In general, the numbers $n$ and $2k+n$ behave the same way under the collatz iteration (i.e. one is odd if and only if the other is) and, depending on how many factors of $2$ divide $k$, they 'follow each other' until the factors of $2$ are exhausted. For example:
$2^{4}+1 \to 3*2^{4}+4 \to 3*2^{2}+1 \to 9*2^{2}+4 \to 9*2^{0}+1 \to 27*2^{0}+1 \to ?$  
where (?) means we have no way of telling whether the given number is even or odd without evaluating it (well, we certainly know it's even but we have no idea how many factors of $2$ divide it).
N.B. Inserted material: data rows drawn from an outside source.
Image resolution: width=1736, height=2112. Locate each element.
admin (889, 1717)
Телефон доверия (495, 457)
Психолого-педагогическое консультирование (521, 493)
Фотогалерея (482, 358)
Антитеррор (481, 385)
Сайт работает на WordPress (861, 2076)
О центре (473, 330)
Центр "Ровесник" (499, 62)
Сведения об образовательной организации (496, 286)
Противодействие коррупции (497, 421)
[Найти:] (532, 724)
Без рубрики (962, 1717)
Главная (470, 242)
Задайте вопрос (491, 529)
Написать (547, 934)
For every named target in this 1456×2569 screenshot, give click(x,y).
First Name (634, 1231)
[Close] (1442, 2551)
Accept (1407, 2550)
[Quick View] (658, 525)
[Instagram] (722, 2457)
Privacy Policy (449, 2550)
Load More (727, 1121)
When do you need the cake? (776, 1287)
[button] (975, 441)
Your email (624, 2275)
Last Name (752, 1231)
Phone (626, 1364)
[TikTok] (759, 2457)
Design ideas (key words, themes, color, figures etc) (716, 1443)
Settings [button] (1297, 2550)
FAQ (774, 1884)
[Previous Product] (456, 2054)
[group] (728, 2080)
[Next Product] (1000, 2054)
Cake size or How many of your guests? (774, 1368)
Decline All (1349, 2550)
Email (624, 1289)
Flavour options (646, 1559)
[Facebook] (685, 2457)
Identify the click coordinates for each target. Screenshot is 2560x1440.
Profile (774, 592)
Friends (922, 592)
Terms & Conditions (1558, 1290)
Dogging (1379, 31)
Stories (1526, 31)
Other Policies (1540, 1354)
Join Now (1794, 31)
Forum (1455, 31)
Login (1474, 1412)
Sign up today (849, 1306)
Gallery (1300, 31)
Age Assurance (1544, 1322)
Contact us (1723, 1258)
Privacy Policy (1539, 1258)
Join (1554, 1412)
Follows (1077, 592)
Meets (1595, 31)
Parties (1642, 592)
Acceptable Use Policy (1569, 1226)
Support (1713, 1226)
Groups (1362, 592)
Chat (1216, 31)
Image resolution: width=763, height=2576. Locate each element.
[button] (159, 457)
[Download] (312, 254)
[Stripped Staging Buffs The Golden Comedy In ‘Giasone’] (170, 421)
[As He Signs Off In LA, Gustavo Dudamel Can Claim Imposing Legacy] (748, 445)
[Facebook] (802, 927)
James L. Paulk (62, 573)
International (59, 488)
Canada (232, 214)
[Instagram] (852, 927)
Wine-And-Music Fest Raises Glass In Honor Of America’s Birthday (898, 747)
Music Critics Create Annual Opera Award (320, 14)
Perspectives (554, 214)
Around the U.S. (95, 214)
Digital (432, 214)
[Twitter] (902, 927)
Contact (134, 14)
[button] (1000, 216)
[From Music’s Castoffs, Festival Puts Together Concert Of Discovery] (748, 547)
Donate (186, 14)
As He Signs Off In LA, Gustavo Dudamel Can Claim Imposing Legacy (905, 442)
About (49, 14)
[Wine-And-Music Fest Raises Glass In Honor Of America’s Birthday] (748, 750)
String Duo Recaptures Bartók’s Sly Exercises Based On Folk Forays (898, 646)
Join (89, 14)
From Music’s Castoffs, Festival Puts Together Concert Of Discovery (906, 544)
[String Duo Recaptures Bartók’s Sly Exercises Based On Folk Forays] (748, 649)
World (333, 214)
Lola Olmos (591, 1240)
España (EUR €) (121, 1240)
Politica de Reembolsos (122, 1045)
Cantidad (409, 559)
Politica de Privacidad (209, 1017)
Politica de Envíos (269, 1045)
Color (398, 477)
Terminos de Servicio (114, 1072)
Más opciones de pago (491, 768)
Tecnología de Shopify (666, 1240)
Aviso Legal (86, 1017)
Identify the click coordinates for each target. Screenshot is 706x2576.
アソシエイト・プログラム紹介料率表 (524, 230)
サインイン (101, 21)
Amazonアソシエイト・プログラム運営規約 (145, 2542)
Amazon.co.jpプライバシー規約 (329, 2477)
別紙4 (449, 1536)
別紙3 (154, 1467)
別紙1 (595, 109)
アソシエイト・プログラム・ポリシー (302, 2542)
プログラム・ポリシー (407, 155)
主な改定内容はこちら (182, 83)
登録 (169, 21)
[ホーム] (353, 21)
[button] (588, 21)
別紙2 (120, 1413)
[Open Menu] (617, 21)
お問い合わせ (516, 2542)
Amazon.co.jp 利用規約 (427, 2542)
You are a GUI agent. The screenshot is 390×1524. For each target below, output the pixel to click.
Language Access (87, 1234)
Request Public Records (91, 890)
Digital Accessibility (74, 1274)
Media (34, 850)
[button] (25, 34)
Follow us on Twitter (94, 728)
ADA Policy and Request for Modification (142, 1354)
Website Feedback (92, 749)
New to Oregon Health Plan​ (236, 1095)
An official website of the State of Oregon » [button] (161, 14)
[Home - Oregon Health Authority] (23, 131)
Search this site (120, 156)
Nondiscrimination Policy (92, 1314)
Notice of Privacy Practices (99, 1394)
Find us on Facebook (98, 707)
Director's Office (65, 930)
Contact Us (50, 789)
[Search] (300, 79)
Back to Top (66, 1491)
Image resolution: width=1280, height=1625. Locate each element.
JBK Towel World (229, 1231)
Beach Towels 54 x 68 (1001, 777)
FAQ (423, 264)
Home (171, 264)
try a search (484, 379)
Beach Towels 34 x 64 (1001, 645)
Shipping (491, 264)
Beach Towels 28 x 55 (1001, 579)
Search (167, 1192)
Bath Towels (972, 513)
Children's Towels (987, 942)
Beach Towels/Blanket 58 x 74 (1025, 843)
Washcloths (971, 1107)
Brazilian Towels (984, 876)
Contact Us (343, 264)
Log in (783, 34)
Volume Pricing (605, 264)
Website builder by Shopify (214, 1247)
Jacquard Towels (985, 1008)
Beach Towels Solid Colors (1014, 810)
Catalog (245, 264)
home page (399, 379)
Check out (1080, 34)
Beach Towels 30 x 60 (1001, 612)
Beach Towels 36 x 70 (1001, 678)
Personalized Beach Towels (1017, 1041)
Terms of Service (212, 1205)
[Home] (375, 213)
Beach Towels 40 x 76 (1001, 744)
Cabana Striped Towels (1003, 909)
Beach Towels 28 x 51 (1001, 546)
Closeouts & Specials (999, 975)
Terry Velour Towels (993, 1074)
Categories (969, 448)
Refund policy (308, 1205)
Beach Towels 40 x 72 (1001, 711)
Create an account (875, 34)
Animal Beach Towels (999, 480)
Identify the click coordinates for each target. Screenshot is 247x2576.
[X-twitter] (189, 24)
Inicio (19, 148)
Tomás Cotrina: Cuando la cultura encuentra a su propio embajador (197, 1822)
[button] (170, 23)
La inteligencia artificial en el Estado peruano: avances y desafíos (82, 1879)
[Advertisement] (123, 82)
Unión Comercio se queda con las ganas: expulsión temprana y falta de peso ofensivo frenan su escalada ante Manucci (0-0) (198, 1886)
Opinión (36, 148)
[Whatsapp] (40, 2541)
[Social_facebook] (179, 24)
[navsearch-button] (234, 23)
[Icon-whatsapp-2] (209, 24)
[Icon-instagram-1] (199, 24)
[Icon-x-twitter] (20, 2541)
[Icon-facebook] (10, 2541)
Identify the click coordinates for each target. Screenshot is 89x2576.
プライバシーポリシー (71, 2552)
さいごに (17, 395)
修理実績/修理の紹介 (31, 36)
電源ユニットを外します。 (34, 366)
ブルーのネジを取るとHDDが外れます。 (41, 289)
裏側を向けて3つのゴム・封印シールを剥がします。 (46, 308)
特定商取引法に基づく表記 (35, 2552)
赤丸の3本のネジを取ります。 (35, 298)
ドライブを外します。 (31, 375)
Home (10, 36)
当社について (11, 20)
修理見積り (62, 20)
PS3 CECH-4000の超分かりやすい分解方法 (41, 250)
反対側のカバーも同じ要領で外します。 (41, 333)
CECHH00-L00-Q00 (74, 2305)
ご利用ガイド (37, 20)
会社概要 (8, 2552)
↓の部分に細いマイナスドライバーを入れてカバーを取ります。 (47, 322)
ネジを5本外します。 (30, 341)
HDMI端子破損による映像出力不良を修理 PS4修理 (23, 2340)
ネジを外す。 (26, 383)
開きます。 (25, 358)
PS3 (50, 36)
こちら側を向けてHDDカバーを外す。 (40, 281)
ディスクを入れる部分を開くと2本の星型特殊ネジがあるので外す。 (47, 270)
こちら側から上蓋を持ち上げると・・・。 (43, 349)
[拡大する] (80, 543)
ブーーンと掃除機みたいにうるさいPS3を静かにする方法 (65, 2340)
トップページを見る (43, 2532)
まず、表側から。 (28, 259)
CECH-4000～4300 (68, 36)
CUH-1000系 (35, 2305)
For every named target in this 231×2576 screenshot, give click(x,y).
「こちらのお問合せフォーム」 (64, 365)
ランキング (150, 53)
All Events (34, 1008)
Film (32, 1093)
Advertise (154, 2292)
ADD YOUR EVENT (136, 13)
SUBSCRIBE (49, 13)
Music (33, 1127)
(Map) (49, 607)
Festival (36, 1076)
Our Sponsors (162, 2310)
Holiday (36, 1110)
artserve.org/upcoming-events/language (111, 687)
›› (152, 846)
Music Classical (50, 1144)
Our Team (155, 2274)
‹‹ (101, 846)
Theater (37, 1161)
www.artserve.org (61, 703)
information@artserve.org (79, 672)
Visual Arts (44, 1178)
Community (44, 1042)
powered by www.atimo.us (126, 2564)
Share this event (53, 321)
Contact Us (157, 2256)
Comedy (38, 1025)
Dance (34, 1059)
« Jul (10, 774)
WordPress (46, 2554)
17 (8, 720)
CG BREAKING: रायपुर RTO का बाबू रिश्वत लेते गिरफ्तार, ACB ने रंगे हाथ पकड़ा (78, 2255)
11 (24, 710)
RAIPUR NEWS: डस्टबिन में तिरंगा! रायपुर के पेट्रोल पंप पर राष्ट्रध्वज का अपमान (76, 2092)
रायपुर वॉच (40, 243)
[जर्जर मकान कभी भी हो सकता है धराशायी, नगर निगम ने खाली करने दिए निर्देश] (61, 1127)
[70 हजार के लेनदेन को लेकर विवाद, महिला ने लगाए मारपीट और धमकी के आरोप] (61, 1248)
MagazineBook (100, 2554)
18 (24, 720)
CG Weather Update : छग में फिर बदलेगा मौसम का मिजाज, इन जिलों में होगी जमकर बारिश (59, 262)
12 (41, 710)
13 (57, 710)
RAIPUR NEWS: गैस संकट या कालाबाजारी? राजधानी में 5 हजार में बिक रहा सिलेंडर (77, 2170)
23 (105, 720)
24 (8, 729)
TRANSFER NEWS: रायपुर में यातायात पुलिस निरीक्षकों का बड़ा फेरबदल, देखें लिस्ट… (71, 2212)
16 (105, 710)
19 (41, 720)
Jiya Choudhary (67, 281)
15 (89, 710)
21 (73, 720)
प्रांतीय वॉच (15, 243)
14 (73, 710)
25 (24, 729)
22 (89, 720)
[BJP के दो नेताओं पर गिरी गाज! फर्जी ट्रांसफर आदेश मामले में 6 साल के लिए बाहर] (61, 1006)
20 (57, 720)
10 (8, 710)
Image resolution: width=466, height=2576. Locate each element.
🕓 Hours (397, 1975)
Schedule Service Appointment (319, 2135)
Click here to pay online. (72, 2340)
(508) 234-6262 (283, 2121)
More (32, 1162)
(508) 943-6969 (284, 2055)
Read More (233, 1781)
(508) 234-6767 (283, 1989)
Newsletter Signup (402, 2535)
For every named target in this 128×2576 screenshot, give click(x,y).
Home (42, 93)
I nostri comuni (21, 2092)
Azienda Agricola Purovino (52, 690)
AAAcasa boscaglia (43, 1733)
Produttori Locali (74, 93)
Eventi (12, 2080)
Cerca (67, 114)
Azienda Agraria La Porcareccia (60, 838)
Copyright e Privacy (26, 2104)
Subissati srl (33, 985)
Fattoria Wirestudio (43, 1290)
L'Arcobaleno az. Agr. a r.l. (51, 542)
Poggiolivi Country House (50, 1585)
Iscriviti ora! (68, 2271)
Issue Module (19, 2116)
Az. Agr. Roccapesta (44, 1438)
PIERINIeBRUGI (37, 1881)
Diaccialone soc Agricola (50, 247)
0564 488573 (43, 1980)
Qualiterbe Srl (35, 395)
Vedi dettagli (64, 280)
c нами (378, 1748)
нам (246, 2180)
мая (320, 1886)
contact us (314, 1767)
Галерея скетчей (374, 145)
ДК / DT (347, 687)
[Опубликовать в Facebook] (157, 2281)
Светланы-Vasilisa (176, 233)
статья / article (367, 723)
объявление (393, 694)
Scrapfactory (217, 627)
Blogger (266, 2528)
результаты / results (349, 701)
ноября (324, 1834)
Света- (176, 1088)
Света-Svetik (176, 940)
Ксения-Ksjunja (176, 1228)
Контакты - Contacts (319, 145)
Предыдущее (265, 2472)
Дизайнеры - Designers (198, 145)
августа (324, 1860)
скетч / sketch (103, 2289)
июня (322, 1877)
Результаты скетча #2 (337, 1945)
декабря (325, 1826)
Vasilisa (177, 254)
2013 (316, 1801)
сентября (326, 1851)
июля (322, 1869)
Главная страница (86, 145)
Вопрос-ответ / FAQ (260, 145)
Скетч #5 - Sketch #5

So we could simplify the above by just noting $1 \to 4 \to 2 \to 1$ under the collatz iteration. Cute!  
This is actually an attractive route to trying to prove the conjecture, by considering $2^{a}+k$ for various $k$, and showing that any number of this form converges to a smaller number under the iteration (for instance, every integer of the form $4n+1$ tends to $1$ by this argument).  
However, if you try to do this then you rapidly get an out of control branching. But could it be made to work if only you're persistent enough? The answer is no, and the reason is every integer of the form $2^{a}-1$ will increase for at least $a$ steps in a row, as you have noticed (and in particular doesn't decrease fast enough for our proof). Just as $4n+1$ was linked to the loop $1 \to 4 \to 2 \to 1$, we can view this problem as being due to the loop $-1 \to -2 \to -1$ if we perform the iteration on negative integers.  
You get similar behaviour for integers of the form $2^{a}-5$ and $2^{a}-17$, for similar reasons (try it out!)